Blood Pressure
Inpatient Hypertension
William Lavercombe
Background
- Hypertensive urgency: SBP > 180mmHg/DBP > 120mmHg
- Hypertensive emergency: SBP > 180 mmHg/DBP > 120 mmHg + new or worsening target-organ damage
Evaluation
- Are there signs/symptoms of end organ damage?
- Neurologic symptoms: agitation, delirium, stupor, seizures, visual disturbances
- Focal neurologic deficits
- Chest pain
- Back pain (consider aortic dissection)
- Dyspnea (consider pulmonary edema)
- MIcrovasculature manifestations: high grade-retinopathy, AKI, or microangiopathic hemolytic anemia and thrombocytopenia
Management
- Hypertensive Urgency: Goal to gradually lower BP over 24-48 hrs, initial goal 160/110
- Hypertensive Emergency
Initial lowering should depend on the end organ damage observed:- Stroke Initial: 130
- Hypertensive Encephalopathy: Immediate MAP decline of 20-25% in first hour
- Cerebral Hemorrhage: Decrease SBP to 140-150 within 1 hr if SBP >150-220
- Preeclampsia, HELLP, Eclampsia: Immediate SBP <160 mm Hg and DBP <105 mmHg if severe
- Hypertensive Retinopathy BP Target: SBP <180 mmHg, MAP decline of 15%
- Acute Kidney Injury: MAP decline 20-25% over several hours
- Acute Heart Failure: SBP <140 mmHg
- Pulmonary Edema: Immediate SBP <140 mmHg
- Acute Coronary Syndrome: SBP <140 mmHg
- Exceptions to gradual lowering include:
- Acute stroke: call code stroke, lower ONLY if BP > 185/110 in pts under consideration for reperfusion therapy; or BP > 220/120 in pts not candidates for reperfusion therapy
- Aortic dissection: Goal = rapidly lower BP in minutes to target of 100-120 systolic to avoid aortic shearing forces; also want to lower heart rate as best as possible.
- Pharmacologic therapy
- Ensure their home medicines have been restarted at appropriate doses, formulation (long acting vs. short), and dosing intervals
- If pt has a rapid acting anti-HTN med, can consider giving a dose early or an "extra dose" and then up titrating their overall daily dose
- Rescue therapies:
- Hydralazine PO (10-20mg initial dosing Q6H)

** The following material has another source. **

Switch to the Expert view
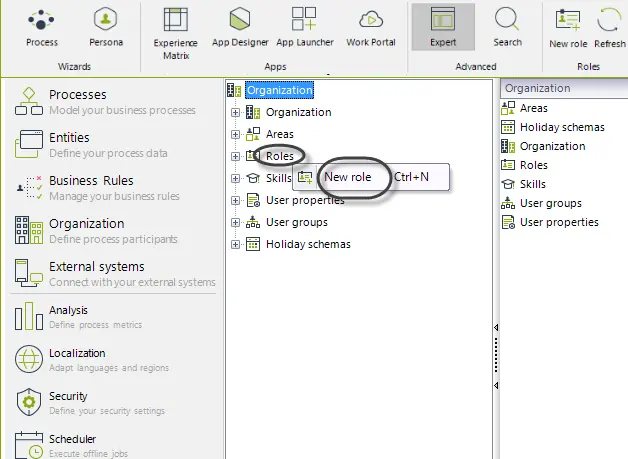This screenshot has width=628, height=459. point(443,27)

- Isosorbide dinitrate PO (5-20mg TID)
- Nifedipine XL PO (dose at 30mg initially, max 90mg BID; NOT sublingual)
- Labetalol IV (10-40mg initially; dosed up to every 20-30mins)

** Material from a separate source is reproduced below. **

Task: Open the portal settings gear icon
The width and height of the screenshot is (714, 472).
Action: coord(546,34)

- Hydralazine IV (10-20mg initially; dosed up to every 30 mins).
- Nitroglycerin Infusion
- Nitropaste 1” (can add/wipe away for titration; dose Q6H until oral meds can be started for better long-acting control)
- Dialysis if missed session
Additional Information
- Refractory HTN: try additional agents listed above vs. escalation of care for drip (nicardipine, nitroglycerin, nitroprusside, esmolol).
- Most drips that can be done for this indication are done in stepdown and usually require no-titration of the infusion and occasionally the MD to be bedside to initiate the infusion.
- This includes diltiazem, labetalol, nitroglycerin, and verapamil drips. Nicardipine, esmolol, and nitroprusside infusions (ggt) are not allowed on step down.